Stored records:
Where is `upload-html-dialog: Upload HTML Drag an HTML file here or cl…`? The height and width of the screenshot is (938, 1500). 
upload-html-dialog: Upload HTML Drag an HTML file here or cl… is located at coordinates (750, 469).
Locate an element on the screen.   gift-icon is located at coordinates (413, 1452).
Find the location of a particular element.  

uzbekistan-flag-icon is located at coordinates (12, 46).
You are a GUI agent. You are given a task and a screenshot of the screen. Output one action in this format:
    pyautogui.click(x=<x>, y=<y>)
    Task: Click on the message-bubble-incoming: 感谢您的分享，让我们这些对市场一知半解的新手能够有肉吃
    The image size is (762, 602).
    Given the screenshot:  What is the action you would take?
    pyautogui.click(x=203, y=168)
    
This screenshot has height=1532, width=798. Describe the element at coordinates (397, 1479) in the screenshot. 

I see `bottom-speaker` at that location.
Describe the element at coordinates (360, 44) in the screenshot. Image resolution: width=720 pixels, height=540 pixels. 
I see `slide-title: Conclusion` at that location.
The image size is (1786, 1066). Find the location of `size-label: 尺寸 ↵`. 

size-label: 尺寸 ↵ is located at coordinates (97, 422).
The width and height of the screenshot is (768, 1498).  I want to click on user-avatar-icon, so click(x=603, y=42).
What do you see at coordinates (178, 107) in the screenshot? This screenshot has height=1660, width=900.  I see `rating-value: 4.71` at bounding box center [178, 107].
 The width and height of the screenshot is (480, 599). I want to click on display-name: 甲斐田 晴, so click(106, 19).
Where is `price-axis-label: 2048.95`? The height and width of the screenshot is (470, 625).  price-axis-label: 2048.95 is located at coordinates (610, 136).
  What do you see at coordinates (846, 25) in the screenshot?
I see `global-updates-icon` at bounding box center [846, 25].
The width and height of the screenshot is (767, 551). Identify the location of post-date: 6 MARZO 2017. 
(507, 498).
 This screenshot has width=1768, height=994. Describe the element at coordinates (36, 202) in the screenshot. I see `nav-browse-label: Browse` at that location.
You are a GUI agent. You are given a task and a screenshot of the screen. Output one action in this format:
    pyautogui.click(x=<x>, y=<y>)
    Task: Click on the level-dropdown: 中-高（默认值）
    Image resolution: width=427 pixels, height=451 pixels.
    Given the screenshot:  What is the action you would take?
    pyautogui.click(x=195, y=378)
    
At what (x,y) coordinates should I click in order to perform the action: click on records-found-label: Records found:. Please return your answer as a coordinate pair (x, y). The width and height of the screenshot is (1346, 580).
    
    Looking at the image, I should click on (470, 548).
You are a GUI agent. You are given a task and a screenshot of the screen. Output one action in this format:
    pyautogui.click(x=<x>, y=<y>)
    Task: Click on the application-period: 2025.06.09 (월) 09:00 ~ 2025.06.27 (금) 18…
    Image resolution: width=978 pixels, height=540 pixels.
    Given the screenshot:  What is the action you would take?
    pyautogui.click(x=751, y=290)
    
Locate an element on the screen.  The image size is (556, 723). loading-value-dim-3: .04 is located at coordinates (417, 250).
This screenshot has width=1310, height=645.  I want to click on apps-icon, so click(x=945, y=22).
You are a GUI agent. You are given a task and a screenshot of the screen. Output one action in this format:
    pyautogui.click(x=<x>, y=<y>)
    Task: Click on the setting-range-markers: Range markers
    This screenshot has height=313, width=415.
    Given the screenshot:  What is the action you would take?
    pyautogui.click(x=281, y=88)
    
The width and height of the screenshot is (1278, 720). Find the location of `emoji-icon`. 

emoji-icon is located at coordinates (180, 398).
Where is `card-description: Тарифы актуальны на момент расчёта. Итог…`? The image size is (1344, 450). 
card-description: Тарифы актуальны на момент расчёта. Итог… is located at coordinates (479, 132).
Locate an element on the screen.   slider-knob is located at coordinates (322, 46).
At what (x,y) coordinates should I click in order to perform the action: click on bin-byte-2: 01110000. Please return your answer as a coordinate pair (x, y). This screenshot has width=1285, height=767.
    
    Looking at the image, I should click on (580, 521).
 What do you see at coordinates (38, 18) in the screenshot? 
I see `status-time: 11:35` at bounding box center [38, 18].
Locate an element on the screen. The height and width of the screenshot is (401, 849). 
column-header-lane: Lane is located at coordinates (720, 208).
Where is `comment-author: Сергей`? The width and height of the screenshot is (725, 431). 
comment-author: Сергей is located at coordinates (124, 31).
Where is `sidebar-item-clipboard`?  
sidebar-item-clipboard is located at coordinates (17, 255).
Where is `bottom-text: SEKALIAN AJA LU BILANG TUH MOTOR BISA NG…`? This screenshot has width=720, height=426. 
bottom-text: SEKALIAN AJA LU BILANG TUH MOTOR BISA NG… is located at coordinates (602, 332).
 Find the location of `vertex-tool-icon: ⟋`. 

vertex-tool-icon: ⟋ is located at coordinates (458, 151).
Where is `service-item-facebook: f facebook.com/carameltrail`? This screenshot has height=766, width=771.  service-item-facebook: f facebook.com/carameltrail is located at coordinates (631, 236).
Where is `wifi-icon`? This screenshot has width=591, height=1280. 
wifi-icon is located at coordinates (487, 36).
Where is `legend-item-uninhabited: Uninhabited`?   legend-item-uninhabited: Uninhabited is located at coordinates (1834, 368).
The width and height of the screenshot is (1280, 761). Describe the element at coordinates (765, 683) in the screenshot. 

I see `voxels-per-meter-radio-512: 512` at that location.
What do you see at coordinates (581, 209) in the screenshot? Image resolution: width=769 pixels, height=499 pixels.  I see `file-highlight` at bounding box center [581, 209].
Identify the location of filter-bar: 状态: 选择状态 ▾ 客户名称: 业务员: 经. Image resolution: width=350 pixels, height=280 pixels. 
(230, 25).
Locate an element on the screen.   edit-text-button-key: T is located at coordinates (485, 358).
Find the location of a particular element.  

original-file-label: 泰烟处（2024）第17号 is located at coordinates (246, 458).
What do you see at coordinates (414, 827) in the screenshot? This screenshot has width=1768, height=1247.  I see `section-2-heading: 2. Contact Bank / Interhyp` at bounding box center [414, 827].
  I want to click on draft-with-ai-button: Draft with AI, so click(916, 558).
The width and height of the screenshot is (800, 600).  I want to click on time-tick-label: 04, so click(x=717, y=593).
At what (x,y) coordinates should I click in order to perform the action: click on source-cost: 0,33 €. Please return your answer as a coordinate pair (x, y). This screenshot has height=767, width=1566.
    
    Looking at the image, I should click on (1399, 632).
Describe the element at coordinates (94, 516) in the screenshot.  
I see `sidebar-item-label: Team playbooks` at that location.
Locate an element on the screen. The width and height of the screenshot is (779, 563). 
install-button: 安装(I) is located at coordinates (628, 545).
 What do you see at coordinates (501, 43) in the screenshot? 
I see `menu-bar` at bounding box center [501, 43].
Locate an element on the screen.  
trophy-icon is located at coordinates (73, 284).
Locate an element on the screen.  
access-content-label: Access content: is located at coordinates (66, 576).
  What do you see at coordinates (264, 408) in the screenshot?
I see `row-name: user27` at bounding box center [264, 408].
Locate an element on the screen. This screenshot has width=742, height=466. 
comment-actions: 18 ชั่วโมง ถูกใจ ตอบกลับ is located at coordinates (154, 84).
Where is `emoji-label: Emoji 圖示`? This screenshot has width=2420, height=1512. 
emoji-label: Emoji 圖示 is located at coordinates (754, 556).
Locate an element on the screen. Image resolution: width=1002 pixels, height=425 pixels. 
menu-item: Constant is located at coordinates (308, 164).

▶ _Task requirements_
Copy every one of the stored records above word for word, changing nothing.

▶ _Solution below_
Where is `upload-html-dialog: Upload HTML Drag an HTML file here or cl…`? The height and width of the screenshot is (938, 1500). 
upload-html-dialog: Upload HTML Drag an HTML file here or cl… is located at coordinates (750, 469).
Locate an element on the screen.   gift-icon is located at coordinates (413, 1452).
Find the location of a particular element.  

uzbekistan-flag-icon is located at coordinates (12, 46).
You are a GUI agent. You are given a task and a screenshot of the screen. Output one action in this format:
    pyautogui.click(x=<x>, y=<y>)
    Task: Click on the message-bubble-incoming: 感谢您的分享，让我们这些对市场一知半解的新手能够有肉吃
    The image size is (762, 602).
    Given the screenshot:  What is the action you would take?
    pyautogui.click(x=203, y=168)
    
This screenshot has height=1532, width=798. Describe the element at coordinates (397, 1479) in the screenshot. 

I see `bottom-speaker` at that location.
Describe the element at coordinates (360, 44) in the screenshot. Image resolution: width=720 pixels, height=540 pixels. 
I see `slide-title: Conclusion` at that location.
The image size is (1786, 1066). Find the location of `size-label: 尺寸 ↵`. 

size-label: 尺寸 ↵ is located at coordinates (97, 422).
The width and height of the screenshot is (768, 1498).  I want to click on user-avatar-icon, so click(x=603, y=42).
What do you see at coordinates (178, 107) in the screenshot? This screenshot has height=1660, width=900.  I see `rating-value: 4.71` at bounding box center [178, 107].
 The width and height of the screenshot is (480, 599). I want to click on display-name: 甲斐田 晴, so click(106, 19).
Where is `price-axis-label: 2048.95`? The height and width of the screenshot is (470, 625).  price-axis-label: 2048.95 is located at coordinates (610, 136).
  What do you see at coordinates (846, 25) in the screenshot?
I see `global-updates-icon` at bounding box center [846, 25].
The width and height of the screenshot is (767, 551). Identify the location of post-date: 6 MARZO 2017. 
(507, 498).
 This screenshot has width=1768, height=994. Describe the element at coordinates (36, 202) in the screenshot. I see `nav-browse-label: Browse` at that location.
You are a GUI agent. You are given a task and a screenshot of the screen. Output one action in this format:
    pyautogui.click(x=<x>, y=<y>)
    Task: Click on the level-dropdown: 中-高（默认值）
    Image resolution: width=427 pixels, height=451 pixels.
    Given the screenshot:  What is the action you would take?
    pyautogui.click(x=195, y=378)
    
At what (x,y) coordinates should I click in order to perform the action: click on records-found-label: Records found:. Please return your answer as a coordinate pair (x, y). The width and height of the screenshot is (1346, 580).
    
    Looking at the image, I should click on (470, 548).
You are a GUI agent. You are given a task and a screenshot of the screen. Output one action in this format:
    pyautogui.click(x=<x>, y=<y>)
    Task: Click on the application-period: 2025.06.09 (월) 09:00 ~ 2025.06.27 (금) 18…
    Image resolution: width=978 pixels, height=540 pixels.
    Given the screenshot:  What is the action you would take?
    pyautogui.click(x=751, y=290)
    
Locate an element on the screen.  The image size is (556, 723). loading-value-dim-3: .04 is located at coordinates (417, 250).
This screenshot has width=1310, height=645.  I want to click on apps-icon, so click(x=945, y=22).
You are a GUI agent. You are given a task and a screenshot of the screen. Output one action in this format:
    pyautogui.click(x=<x>, y=<y>)
    Task: Click on the setting-range-markers: Range markers
    This screenshot has height=313, width=415.
    Given the screenshot:  What is the action you would take?
    pyautogui.click(x=281, y=88)
    
The width and height of the screenshot is (1278, 720). Find the location of `emoji-icon`. 

emoji-icon is located at coordinates (180, 398).
Where is `card-description: Тарифы актуальны на момент расчёта. Итог…`? The image size is (1344, 450). 
card-description: Тарифы актуальны на момент расчёта. Итог… is located at coordinates (479, 132).
Locate an element on the screen.   slider-knob is located at coordinates (322, 46).
At what (x,y) coordinates should I click in order to perform the action: click on bin-byte-2: 01110000. Please return your answer as a coordinate pair (x, y). This screenshot has width=1285, height=767.
    
    Looking at the image, I should click on (580, 521).
 What do you see at coordinates (38, 18) in the screenshot? 
I see `status-time: 11:35` at bounding box center [38, 18].
Locate an element on the screen. The height and width of the screenshot is (401, 849). 
column-header-lane: Lane is located at coordinates (720, 208).
Where is `comment-author: Сергей`? The width and height of the screenshot is (725, 431). 
comment-author: Сергей is located at coordinates (124, 31).
Where is `sidebar-item-clipboard`?  
sidebar-item-clipboard is located at coordinates (17, 255).
Where is `bottom-text: SEKALIAN AJA LU BILANG TUH MOTOR BISA NG…`? This screenshot has width=720, height=426. 
bottom-text: SEKALIAN AJA LU BILANG TUH MOTOR BISA NG… is located at coordinates (602, 332).
 Find the location of `vertex-tool-icon: ⟋`. 

vertex-tool-icon: ⟋ is located at coordinates (458, 151).
Where is `service-item-facebook: f facebook.com/carameltrail`? This screenshot has height=766, width=771.  service-item-facebook: f facebook.com/carameltrail is located at coordinates (631, 236).
Where is `wifi-icon`? This screenshot has width=591, height=1280. 
wifi-icon is located at coordinates (487, 36).
Where is `legend-item-uninhabited: Uninhabited`?   legend-item-uninhabited: Uninhabited is located at coordinates (1834, 368).
The width and height of the screenshot is (1280, 761). Describe the element at coordinates (765, 683) in the screenshot. 

I see `voxels-per-meter-radio-512: 512` at that location.
What do you see at coordinates (581, 209) in the screenshot? Image resolution: width=769 pixels, height=499 pixels.  I see `file-highlight` at bounding box center [581, 209].
Identify the location of filter-bar: 状态: 选择状态 ▾ 客户名称: 业务员: 经. Image resolution: width=350 pixels, height=280 pixels. 
(230, 25).
Locate an element on the screen.   edit-text-button-key: T is located at coordinates (485, 358).
Find the location of a particular element.  

original-file-label: 泰烟处（2024）第17号 is located at coordinates (246, 458).
What do you see at coordinates (414, 827) in the screenshot? This screenshot has width=1768, height=1247.  I see `section-2-heading: 2. Contact Bank / Interhyp` at bounding box center [414, 827].
  I want to click on draft-with-ai-button: Draft with AI, so click(916, 558).
The width and height of the screenshot is (800, 600).  I want to click on time-tick-label: 04, so click(x=717, y=593).
At what (x,y) coordinates should I click in order to perform the action: click on source-cost: 0,33 €. Please return your answer as a coordinate pair (x, y). This screenshot has height=767, width=1566.
    
    Looking at the image, I should click on (1399, 632).
Describe the element at coordinates (94, 516) in the screenshot.  
I see `sidebar-item-label: Team playbooks` at that location.
Locate an element on the screen. The width and height of the screenshot is (779, 563). 
install-button: 安装(I) is located at coordinates (628, 545).
 What do you see at coordinates (501, 43) in the screenshot? 
I see `menu-bar` at bounding box center [501, 43].
Locate an element on the screen.  
trophy-icon is located at coordinates (73, 284).
Locate an element on the screen.  
access-content-label: Access content: is located at coordinates (66, 576).
  What do you see at coordinates (264, 408) in the screenshot?
I see `row-name: user27` at bounding box center [264, 408].
Locate an element on the screen. This screenshot has width=742, height=466. 
comment-actions: 18 ชั่วโมง ถูกใจ ตอบกลับ is located at coordinates (154, 84).
Where is `emoji-label: Emoji 圖示`? This screenshot has width=2420, height=1512. 
emoji-label: Emoji 圖示 is located at coordinates (754, 556).
Locate an element on the screen. Image resolution: width=1002 pixels, height=425 pixels. 
menu-item: Constant is located at coordinates (308, 164).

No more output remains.